Welcome to marketing in the year 2001, where ambiance supercedes any other factor in a restaurant, packaged for your dining entertainment. Entire marketing teams devote hours and hours to finding the correct "atmosphere" and here you'll feel as if you're in one big marketing test tank.
From the moment our server greeted our table, we were essentially overlooked as individuals but treated as a commodity. Our server stepped into the role by graciously asking every member of the table what type of martini they wanted.
We didn't want martinis.
The server stared at us, blinked, then started again with a polite request as to what could she bring from the bar.
Maybe I'm a little sensitive since I was dining with some teetotalers who do not drink under any circumstances. Still, when we ordered hot tea, the server stiffly said "Very well," then handed a wine list to the only man seated at the table and said, "I'll come back for your wine order, sir."
But we rolled with it.
Despite the fact that wine glasses were still set at every place even though wine was not ordered, the press from the service didn't seem to be about the diner so much as making some kind of quota. The servers spoke as if they rehearsed a line, performed it to upper management, had it approved and were reciting it tableside. Our server did her job perfectly well, but she might as well have been a mannequin.
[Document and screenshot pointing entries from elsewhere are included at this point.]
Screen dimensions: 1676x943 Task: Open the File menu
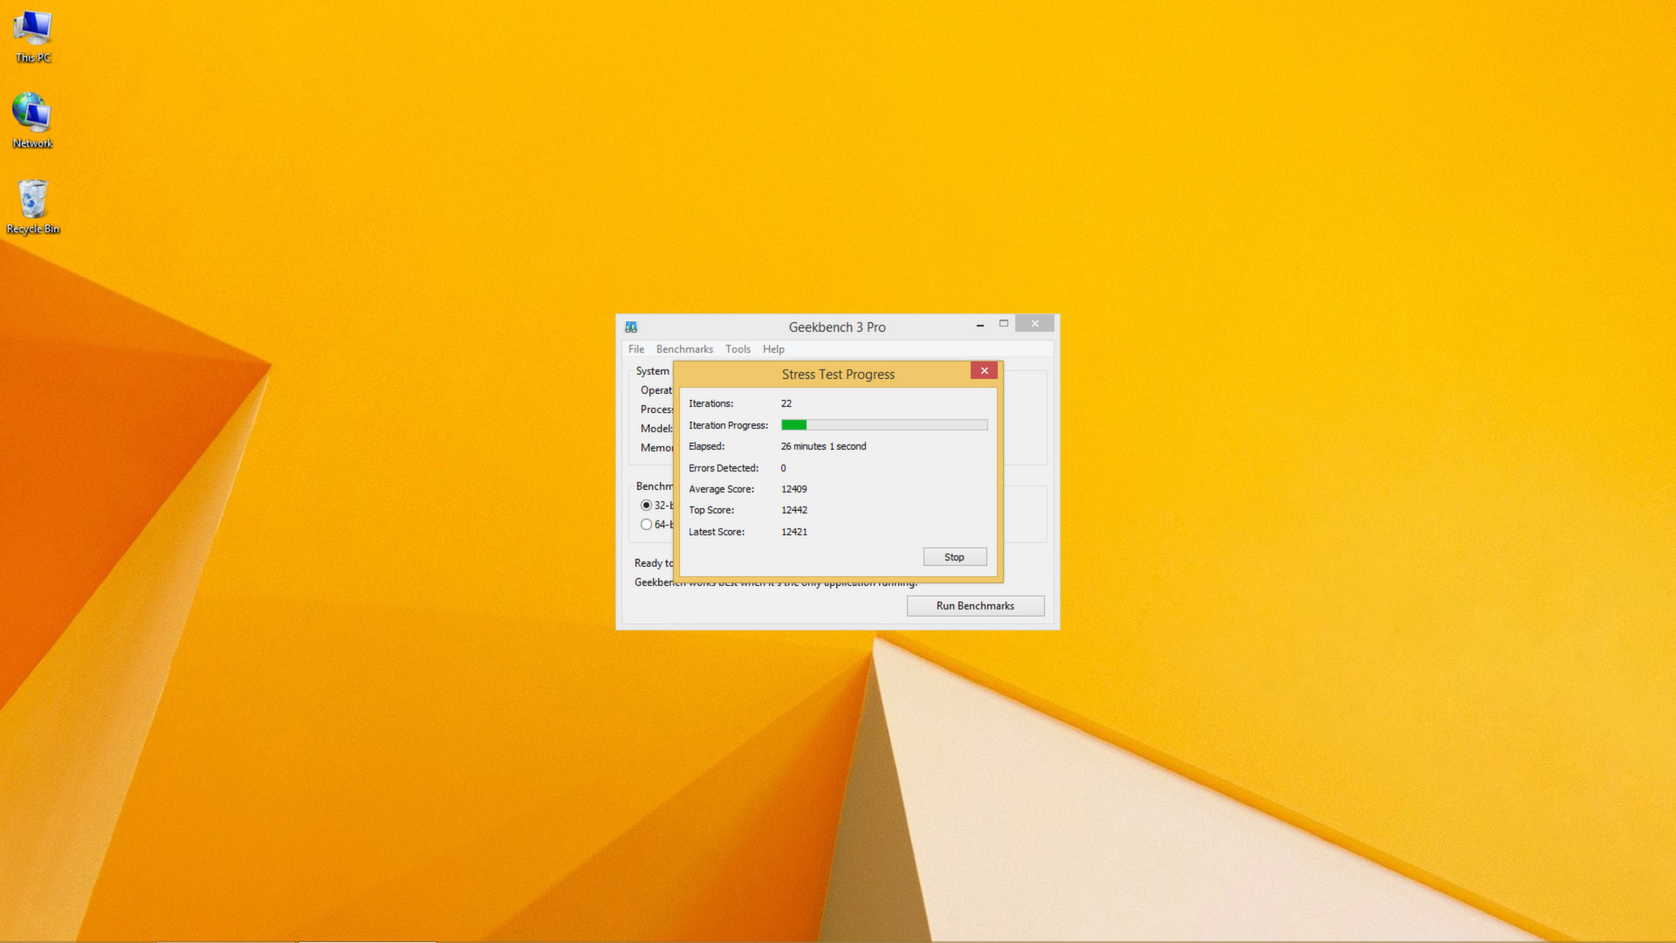pyautogui.click(x=635, y=348)

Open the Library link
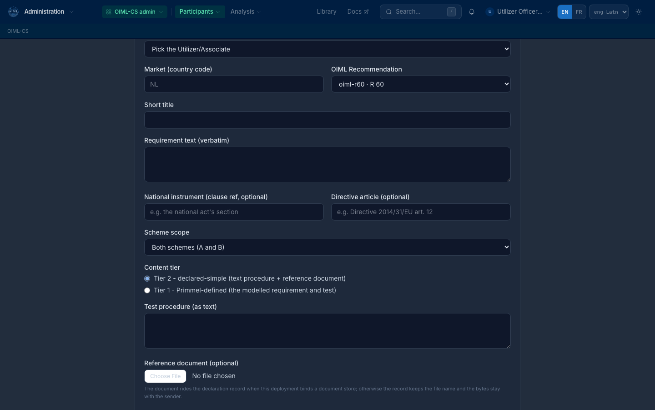327,12
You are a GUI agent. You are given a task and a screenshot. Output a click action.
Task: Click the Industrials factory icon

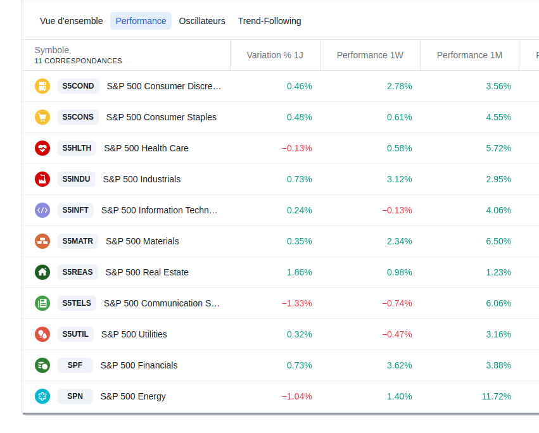pos(42,179)
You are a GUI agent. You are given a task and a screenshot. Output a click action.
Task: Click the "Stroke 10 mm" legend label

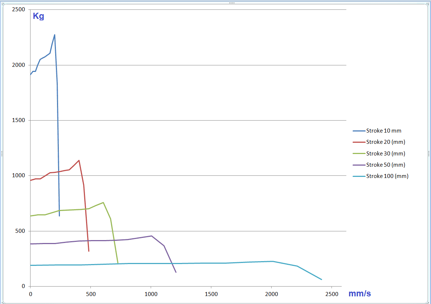pos(383,131)
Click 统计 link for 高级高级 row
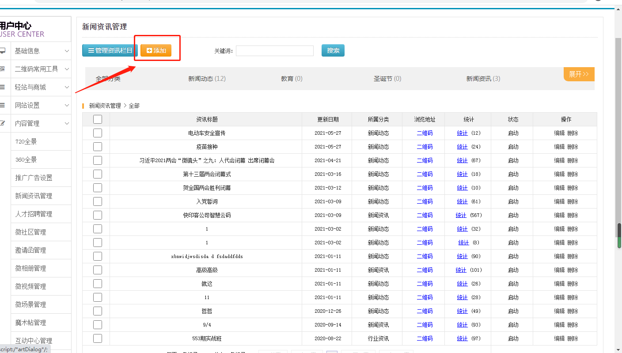The height and width of the screenshot is (353, 622). tap(461, 270)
This feeling of cardboard cut-out is reflected in the menu as well, which is mostly about meat. Your server should tell you that your meal will be served à la carte (although I noticed that on one occasion the server waited until the orders were placed before adding this bit of information). This means that when you pay $28.95 for a Porterhouse steak, the only thing served on the plate besides the steak will be a knife. The prices certainly feel as if we're visiting in another city: $25.95 for a single veal chop, $26.95 for three single lamb rib chops, $24.95 for a filet mignon the size of an apple. You don't have to be Einstein to figure the profit being turned is at your expense. While the plates we sampled were cooked to a turn, and uniformly the meat was tender and of a quality cut, in the back of all our minds was the uniform thought: what a friggin' rip-off. Ka-Ching!
Who wants to eat a piece of meat with nothing to accompany it? Well, apparently no one, since this is where the bill begins to spiral out of control. Many tempting side items are offered, and in fact some of them are better than many of the larger plates offered. The creamed spinach ($4.95) and the old fashioned onion rings ($4.25) were two excellent side items that could easily make their own meal. But beware the horseradish mashed potatoes ($4.25), which were whipped and bland, without much horseradish in evidence.
As someone who will eat meat but certainly prefers the other food groups, I visited the side dishes and appetizers, the portion of the menu with a bit more zeal. An entire meal could be assembled and enjoyed from this part of the menu. In particular, the seared Ahi Tuna ($9.95) was a lovely statement in simplicity: seared rare slices served in a light wasabi crema with a bit of pickled ginger, this plate was a welcome respite. The Cajun Crab Cake ($9.95), a single cake of moist crab, tasted slightly sweet, although the mustard sauce made a nice foil. The Grilled Portabello Mushrooms ($7.95) were overdone and chewy and outrageously priced, considering the portion.
Probably the best dish we sampled was the spinach salad, served with a warm zingy dressing. The balance in portions, dressing and tender spinach leaves was a winner. But how embarrassing is that for a steakhouse's claim to fame: a spinach salad?
Dessert offers up some splendid options. We selected a melted chocolate brownie and a vanilla crème brûlée. The brownie was monstrous, served warm and collapsed in on itself with a scoop of vanilla ice cream. This brought oohs and aahs from the peanut gallery. The enormous trough of brûlée was light and flecked with vanilla bean. Both desserts were priced fairly at $5.95.
In the end, nothing can redeem the dining experience of Sullivan's from feeling like you've just consumed something plastic, generic and fairly tired. And you've just parted with a solid chunk of change. Not to mention a little piece of your soul, since you leave feeling kind of used and cheated, like you've just left a bad one-night stand you knew better than to go ahead with.
As the story goes, tired of the high life at the very end, Sullivan himself made some kind of spiritual conversion and attempted to live a life of temperance. Perhaps the marketing team didn't think about that, since we'd all do best to take heed of what Mr. Sullivan learned at the very end of his life and stay at home.
Then again, the hostess informed us that toward the end there, Mr. Sullivan hocked the original championship belt to rid himself of so many debts. Perhaps you will choose to follow that particular example. Before you come to Sullivan's, you might do well to root through your valuables and find something to hock in case you need to make a pawn to get yourself back out the door. Or you can always beat your way to glory.